I recently read the details of an American pilot study on the use of a holistic, multi-therapy approach to treatment of Generalised Anxiety Disorder (GAD) in American Military Personnel.
The study caught my eye because of the broad treatment approach, which included weekly acupuncture treatments alongside self-care exercises such as yogic breathing, self-massage, dietary changes and exercise.
Those that completed the programme showed significant reductions in anxiety measures, as well as reductions in pain, and use of medication.
Although this was a small pilot study, it’s very heartening to me to see this kind of research being carried out, as I’m a firm believer in a flexible, integrated way of working that unites a number of different strands of therapy, including self-care. This is a very effective way of approaching a problem from a number of different angles simultaneously, and is very effective for chronic, complex conditions, where single therapies alone often fail.

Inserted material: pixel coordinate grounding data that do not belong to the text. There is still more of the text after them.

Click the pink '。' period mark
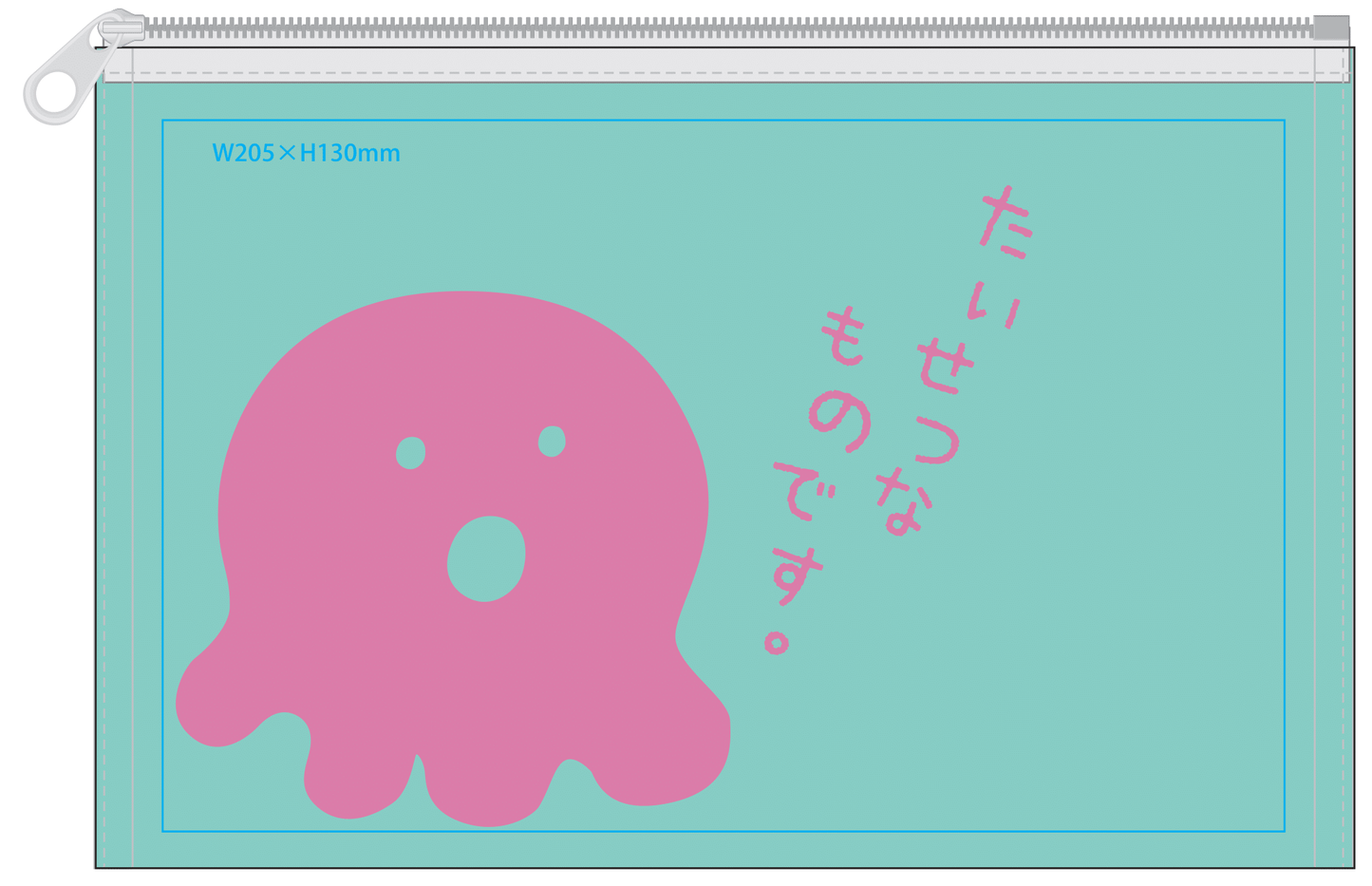This screenshot has height=886, width=1372. click(777, 643)
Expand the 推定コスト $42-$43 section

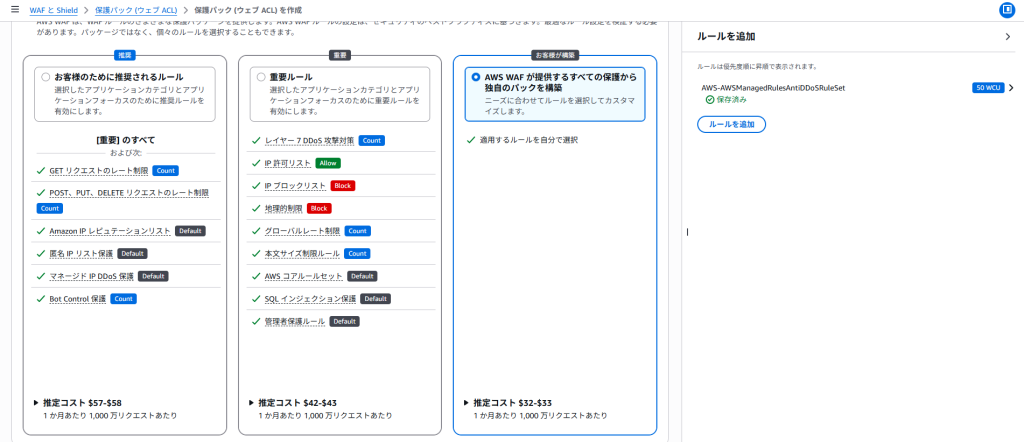(x=252, y=402)
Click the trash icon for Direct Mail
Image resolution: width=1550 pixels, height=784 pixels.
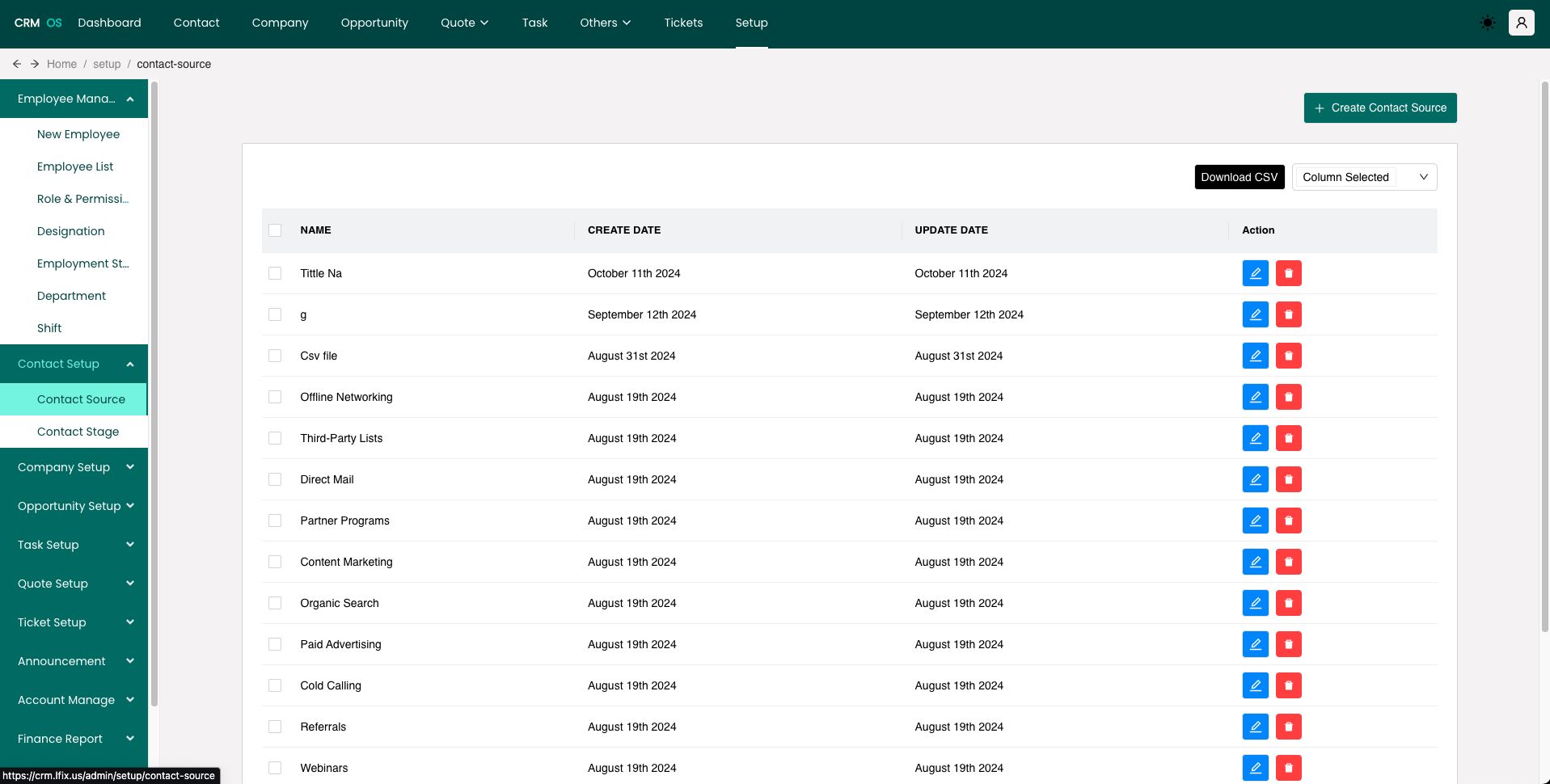pyautogui.click(x=1288, y=479)
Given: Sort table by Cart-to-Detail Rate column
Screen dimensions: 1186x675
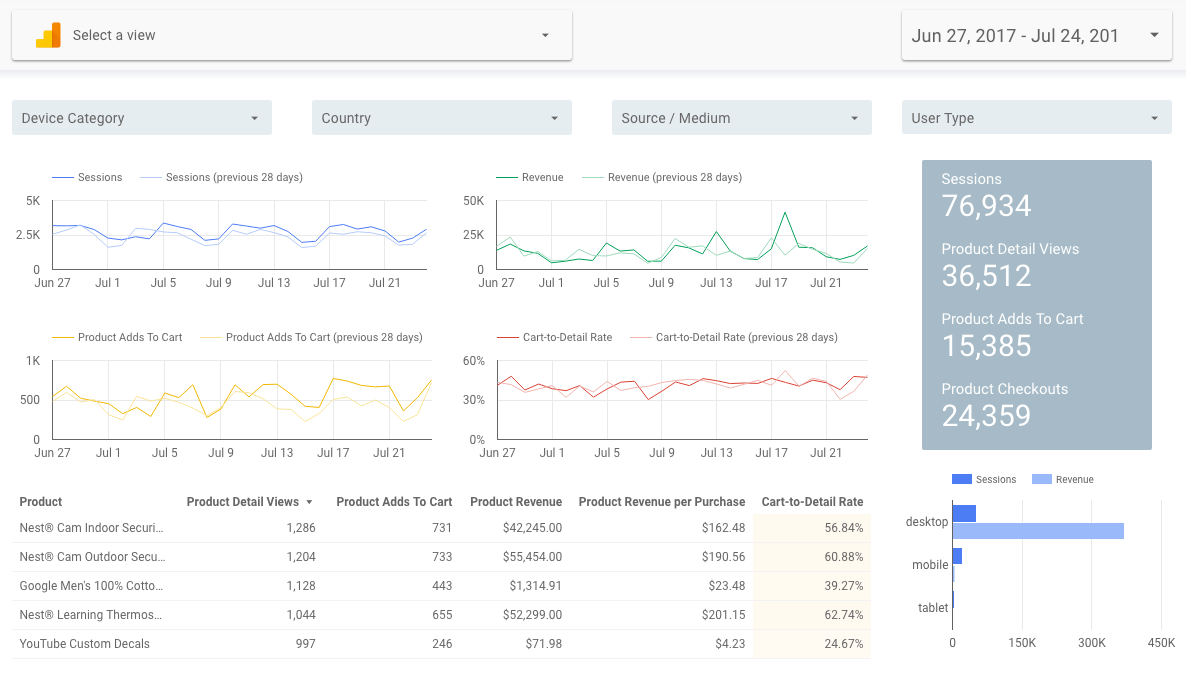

The inclusion of self-care aspects of a treatment programme (such as self-massage or acupressure, relaxation or breathing exercises, diet, meditation, etc) is also important from the point of view that these are empowering techniques that allow you to take control of your own health.
In Chinese medicine, these kinds of self-care techniques have always formed an important part self-cultivation and optimum wellness practices, and in my view, also have a very important role to play in the treatment of specific diseases and conditions…. so if you’re having acupuncture or any other kind of Chinese therapy, be sure to ask your practitioner to recommend some self-care practices that you can do at home!